Mark Attanasio: Thanks, Steve. It's always good to be in front of everybody on a topic, and I won't say that private lending is as exciting as baseball, but there are a lot of interesting developments in the market. I started Drexel in 1985, which was really the formation of the high yield bond market, and you know, to look at these markets today, the widely syndicated loan market, high yield bond market, and frankly, now, the private lending market, real trillion-dollar markets, which was unimaginable then. You know, in 1988, I believe it was, we had a party on the trading desk for the group for the high-yield bond market hitting $50B in size. And so trillion-dollar type markets and in sub-markets was really you couldn't imagine, and we'll come back to this later, but I think when you see that type of asymmetric growth, you might continue to see it in private lending.
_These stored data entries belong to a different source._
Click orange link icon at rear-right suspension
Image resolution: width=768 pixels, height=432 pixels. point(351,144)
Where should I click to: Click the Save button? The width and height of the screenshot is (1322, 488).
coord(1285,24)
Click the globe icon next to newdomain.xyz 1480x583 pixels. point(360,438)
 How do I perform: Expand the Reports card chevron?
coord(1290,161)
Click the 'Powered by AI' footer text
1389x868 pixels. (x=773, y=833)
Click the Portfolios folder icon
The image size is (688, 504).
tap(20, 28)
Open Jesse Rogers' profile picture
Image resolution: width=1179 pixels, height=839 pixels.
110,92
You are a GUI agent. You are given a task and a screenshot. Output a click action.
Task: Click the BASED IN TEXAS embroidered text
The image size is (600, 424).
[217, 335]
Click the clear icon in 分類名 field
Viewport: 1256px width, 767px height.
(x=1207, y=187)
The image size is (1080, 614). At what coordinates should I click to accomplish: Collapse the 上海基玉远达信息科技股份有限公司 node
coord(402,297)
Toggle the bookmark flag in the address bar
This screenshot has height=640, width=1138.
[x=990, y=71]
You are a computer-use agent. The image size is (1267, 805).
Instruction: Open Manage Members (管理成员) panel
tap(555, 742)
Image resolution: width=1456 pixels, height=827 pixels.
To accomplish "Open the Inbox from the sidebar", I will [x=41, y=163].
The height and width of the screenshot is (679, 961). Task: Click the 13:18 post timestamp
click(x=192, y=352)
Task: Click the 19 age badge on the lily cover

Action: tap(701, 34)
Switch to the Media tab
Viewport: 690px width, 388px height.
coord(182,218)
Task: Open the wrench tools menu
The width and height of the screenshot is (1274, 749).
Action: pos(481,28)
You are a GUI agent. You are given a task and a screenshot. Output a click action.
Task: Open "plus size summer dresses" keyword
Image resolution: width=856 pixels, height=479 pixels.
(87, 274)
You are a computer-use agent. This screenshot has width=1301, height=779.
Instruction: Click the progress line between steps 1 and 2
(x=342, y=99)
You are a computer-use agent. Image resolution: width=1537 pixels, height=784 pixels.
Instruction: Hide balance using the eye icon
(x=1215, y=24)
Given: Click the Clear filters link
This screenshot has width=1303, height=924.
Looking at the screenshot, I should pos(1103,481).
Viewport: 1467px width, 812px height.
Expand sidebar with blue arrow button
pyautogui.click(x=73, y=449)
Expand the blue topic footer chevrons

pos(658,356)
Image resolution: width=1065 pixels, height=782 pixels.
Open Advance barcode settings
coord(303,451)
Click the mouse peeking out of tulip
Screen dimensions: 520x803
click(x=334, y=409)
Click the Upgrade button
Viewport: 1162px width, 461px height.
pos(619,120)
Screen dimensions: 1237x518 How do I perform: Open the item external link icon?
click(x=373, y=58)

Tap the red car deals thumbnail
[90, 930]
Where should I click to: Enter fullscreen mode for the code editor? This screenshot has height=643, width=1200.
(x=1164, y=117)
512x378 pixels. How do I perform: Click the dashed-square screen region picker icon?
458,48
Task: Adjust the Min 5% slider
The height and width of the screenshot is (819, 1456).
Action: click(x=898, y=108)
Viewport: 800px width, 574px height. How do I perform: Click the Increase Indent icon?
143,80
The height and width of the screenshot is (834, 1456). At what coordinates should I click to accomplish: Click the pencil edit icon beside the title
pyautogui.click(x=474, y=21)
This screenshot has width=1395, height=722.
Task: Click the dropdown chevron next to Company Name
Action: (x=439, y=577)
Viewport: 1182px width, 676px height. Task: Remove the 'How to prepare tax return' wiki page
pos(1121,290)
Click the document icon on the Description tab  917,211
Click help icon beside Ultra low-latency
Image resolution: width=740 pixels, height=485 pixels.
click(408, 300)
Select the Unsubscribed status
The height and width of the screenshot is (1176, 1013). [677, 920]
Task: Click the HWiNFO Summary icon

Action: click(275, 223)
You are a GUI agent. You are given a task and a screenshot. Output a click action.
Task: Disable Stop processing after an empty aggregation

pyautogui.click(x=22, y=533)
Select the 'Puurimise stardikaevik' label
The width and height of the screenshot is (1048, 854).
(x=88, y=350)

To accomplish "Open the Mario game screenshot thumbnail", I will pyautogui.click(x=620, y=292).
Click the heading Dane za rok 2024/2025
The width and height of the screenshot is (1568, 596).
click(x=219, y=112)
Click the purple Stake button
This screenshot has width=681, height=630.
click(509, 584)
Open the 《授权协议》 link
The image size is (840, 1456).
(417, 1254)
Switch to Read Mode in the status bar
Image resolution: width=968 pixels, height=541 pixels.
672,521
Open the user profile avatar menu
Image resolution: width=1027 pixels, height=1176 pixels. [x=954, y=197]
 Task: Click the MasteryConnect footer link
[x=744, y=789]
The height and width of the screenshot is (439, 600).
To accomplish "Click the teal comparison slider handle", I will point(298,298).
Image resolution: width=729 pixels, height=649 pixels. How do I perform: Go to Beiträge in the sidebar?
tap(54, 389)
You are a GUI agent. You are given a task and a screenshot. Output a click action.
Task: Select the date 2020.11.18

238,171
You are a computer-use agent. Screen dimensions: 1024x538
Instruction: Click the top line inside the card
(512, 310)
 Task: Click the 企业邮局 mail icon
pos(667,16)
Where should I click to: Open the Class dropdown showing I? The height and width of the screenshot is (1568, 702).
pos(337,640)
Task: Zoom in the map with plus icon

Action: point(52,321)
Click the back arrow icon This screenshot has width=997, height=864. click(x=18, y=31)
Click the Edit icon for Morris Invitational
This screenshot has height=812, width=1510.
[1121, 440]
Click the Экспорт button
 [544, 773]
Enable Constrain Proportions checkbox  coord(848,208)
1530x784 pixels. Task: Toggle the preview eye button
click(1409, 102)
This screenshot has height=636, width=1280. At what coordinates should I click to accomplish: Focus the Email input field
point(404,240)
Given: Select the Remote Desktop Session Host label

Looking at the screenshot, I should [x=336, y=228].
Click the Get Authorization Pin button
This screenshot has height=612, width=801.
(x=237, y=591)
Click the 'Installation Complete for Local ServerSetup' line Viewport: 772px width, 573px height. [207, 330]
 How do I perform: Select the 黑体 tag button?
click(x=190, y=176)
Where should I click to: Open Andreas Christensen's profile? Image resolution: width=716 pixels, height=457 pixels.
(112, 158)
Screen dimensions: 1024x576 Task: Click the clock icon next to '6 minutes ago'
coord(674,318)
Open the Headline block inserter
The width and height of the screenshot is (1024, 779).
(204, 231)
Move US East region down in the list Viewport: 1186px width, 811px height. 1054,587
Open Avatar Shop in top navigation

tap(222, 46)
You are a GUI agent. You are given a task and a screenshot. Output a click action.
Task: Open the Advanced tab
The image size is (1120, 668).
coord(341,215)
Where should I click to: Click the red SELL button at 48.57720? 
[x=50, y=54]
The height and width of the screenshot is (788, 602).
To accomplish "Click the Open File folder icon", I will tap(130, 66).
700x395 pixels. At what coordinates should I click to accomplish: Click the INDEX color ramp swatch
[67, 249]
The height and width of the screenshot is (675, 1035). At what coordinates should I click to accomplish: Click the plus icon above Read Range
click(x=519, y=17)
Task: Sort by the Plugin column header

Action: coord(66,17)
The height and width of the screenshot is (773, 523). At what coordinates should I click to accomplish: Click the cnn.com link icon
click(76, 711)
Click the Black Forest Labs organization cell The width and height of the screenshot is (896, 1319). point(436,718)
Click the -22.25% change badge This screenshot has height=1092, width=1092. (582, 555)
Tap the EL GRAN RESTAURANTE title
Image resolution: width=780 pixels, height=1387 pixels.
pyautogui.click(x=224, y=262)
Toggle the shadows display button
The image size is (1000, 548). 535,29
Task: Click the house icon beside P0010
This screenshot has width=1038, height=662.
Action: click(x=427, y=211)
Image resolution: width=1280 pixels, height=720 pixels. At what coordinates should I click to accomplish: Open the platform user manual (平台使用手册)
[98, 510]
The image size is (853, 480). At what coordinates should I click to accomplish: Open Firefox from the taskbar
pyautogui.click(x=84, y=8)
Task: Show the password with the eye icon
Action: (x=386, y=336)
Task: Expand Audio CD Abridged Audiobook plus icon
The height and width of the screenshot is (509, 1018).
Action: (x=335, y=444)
But that being said what the market was used for in the 80s is still what is being used for today. It was used for financing buyouts and acquisitions, and it was used for growth capital. And I was thinking about today's call, and this will maybe date me and date you because I know you know. One of the first transactions I worked on on the private placement desk, in those days we pulled it a ‘private placement,’ was the buyout of Filene’s Basement, and you may have shopped there when you were younger. It was one of the biggest, most successful single-site discount stores. I think the biggest in the United States. And like many other things it expanded beyond its core, it's for the group of interested people, and ultimately changed hands and went bankrupt. But back in the mid 80s we financed that with what would be called today private debt or direct lending debt, and with some buyout firms, I think, in those days, including Greylock, who’s now a big private, big venture sponsor. So what was being done then? How it was being structured, and what's being done today is really the same. You're making a loan to a company. You analyze their cash, flows, their pro-forma prospects, you get more covenants than you get into public loan. You get to spend more time with management and understand the business better, and you get, for the liquidity premium, you get higher interest rates than you would get in the public markets, and that is true to today.

Steve Peacher: At Filene’s Basement they had the famous annual wedding dress sale, and people would rush to it. I now live in a high rise that sits on top of the old Filene’s Basement, so I know it well. But if you, you know I started in the high yield team at Putnam Investments in, and it arrived to me in 1990. Drexel was just going bankrupt, and at that time there were a handful of insurance companies and big mutual funds, and if you were going to do a high yield deal you had to get a few of those into your deal to get it done. Today the landscape of investors across not just the high yield markets, but the private credit markets has changed and expanded dramatically. So what are some of the different investors that you see, that Crescent sees, in the marketplace across these asset classes? And what do you see from those investors, from those clients?

Mark Attanasio: That's really interesting that you’re on top of Filene’s, you know I did diligence in that store, but in any event! You know, in the 80s and early 90s, as you say, it was populated, the private lending market, mostly by insurance companies, and they're still a big part of the market today, by the way, and I think I mentioned this at the leadership conference, insurance companies are 25% of Crescent’s client base. And obviously we're partners with an insurance company, it makes good sense to try to get, you know, extra yield with low comparative risk. As well in those days you had, you know, firms like GE Capital, CIT, you know GE set up a separate finance arm, Heller Financial, and it was pretty much of a club lending group, and that, you know, has morphed, you know dramatically to today. You know very broad participation, pension plans, defined contribution plans, sovereigns, every manner of high-net-worth individuals. So, every, anybody who wants to try to get a high single digit yield and then some would look at private lending, because you can't get that in the public markets.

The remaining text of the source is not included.